WHAT YOU ARE ASKED TO DO
Beginning with the line in which "At what coordinates" appears, transcribe each line word for word until the records end. Do not include pictures.
□ □ □ □ □ □ □
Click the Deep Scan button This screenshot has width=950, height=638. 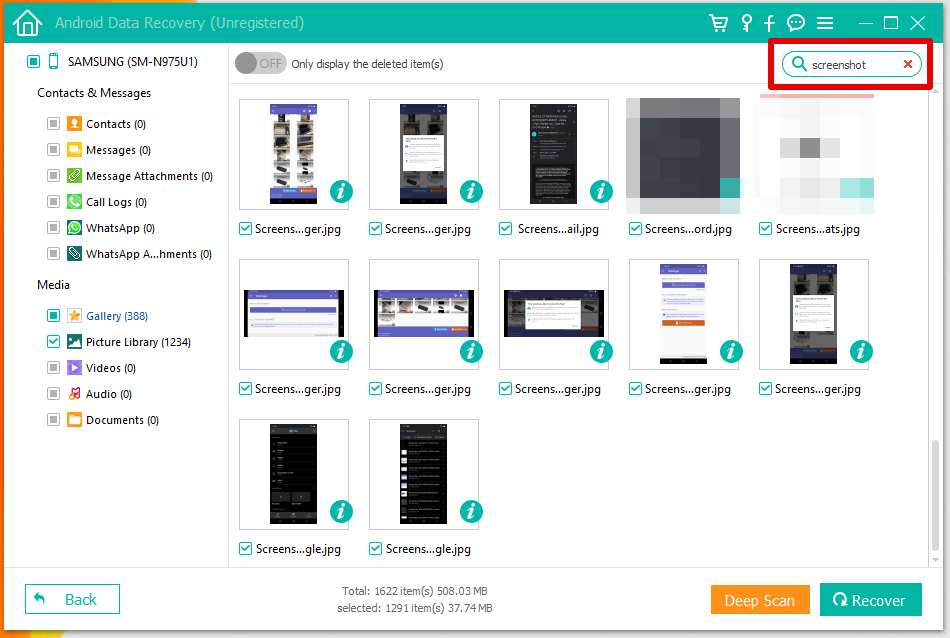[x=760, y=600]
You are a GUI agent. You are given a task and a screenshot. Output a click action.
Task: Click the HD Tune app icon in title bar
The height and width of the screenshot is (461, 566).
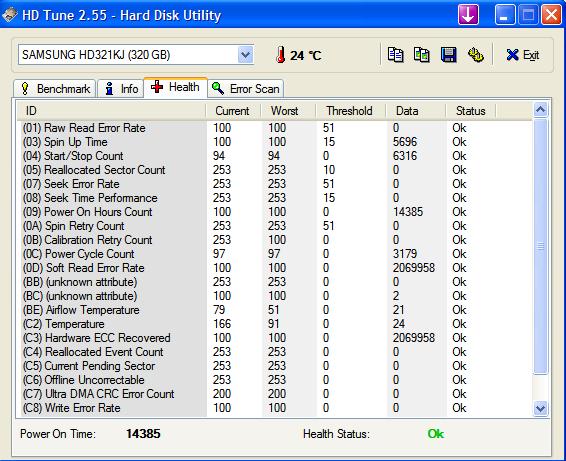coord(9,15)
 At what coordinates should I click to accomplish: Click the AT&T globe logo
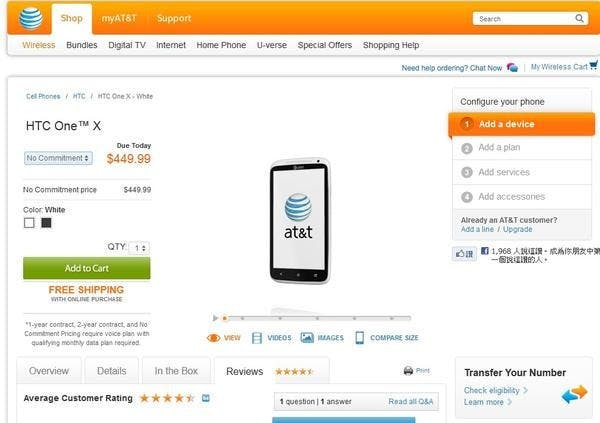[30, 18]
□ □ □ □ □ □ □
EXERCISE RESULT
 At what coordinates should I click to accomplish: Click the AT&T globe logo
[30, 18]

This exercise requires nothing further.